Dormez, chantez, aimez, ô vivants sans mémoire;
Mais votre tour viendra; l'oubli, la fosse noire.
Avez-vous entendu ? - Oh! ce cri déchirant!
C'est le sifflet aigu, désolé, solitaire
D'un train noir de damnés pèlerins du mystère
Dans la nuit lamentable à jamais s'engouffrant,
Ah! Nul ne veut, pleurer les douleurs de l'Histoire ?
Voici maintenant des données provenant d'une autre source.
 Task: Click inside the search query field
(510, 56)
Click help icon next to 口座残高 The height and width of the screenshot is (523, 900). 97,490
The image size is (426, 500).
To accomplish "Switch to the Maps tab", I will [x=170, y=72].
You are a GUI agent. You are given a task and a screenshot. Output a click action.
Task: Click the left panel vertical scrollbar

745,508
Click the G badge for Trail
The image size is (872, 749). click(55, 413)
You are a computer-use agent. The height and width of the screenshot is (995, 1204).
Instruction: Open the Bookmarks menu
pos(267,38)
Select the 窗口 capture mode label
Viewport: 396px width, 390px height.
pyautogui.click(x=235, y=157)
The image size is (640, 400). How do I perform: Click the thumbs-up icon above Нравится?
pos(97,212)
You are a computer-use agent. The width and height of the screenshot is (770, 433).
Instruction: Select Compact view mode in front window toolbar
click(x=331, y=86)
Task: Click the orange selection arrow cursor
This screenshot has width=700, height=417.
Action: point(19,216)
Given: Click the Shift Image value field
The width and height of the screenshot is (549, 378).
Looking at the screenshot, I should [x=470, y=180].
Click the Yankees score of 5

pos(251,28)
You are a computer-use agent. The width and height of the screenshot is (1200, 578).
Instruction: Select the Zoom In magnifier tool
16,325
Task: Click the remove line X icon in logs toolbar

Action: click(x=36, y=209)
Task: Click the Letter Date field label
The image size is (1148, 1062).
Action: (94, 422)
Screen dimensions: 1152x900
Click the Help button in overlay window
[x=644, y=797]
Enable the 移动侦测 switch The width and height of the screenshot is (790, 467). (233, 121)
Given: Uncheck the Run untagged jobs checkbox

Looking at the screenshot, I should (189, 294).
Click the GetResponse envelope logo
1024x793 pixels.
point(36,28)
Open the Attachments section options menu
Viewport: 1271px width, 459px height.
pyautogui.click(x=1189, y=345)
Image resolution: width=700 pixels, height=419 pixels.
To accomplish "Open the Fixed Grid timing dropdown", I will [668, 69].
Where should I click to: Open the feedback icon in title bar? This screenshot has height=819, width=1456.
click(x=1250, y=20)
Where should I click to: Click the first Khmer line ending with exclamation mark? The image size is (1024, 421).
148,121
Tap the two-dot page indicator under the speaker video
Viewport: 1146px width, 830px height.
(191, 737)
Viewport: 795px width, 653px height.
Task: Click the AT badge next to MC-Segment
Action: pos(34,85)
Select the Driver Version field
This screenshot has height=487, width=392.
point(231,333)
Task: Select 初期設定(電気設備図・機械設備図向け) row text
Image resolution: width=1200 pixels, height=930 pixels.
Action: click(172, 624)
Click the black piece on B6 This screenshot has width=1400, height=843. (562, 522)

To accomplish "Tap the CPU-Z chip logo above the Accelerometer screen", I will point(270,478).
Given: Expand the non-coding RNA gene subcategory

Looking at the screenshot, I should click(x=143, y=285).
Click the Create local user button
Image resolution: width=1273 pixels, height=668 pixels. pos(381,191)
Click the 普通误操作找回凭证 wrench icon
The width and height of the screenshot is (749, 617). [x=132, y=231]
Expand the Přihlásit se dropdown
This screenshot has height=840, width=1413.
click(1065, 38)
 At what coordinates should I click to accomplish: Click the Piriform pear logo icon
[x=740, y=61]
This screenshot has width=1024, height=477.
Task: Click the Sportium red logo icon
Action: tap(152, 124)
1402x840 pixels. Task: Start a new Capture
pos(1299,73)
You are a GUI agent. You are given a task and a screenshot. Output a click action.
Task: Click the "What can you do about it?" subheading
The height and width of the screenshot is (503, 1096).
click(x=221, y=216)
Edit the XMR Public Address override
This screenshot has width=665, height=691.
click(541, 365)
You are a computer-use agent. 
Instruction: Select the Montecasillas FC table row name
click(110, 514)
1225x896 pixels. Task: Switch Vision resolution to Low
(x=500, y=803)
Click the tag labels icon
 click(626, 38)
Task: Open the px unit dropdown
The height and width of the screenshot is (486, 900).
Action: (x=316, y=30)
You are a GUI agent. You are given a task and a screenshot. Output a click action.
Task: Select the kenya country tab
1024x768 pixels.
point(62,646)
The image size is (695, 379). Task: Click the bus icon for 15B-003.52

Dormez, chantez, aimez, ô vivants sans mémoire,
Mais votre tour viendra : l'oubli, la fosse noire.
Oh! le refrain poignant que j'entends dans la nuit :
C'est un bal, fleurs, cristaux, toilettes et lumières.
- Le vent rit dans les pins qui fourniront des bières
À ces couples fardés qui sautent aujourd'hui.
Nul n'a voulu pleurer les douleurs de l'Histoire!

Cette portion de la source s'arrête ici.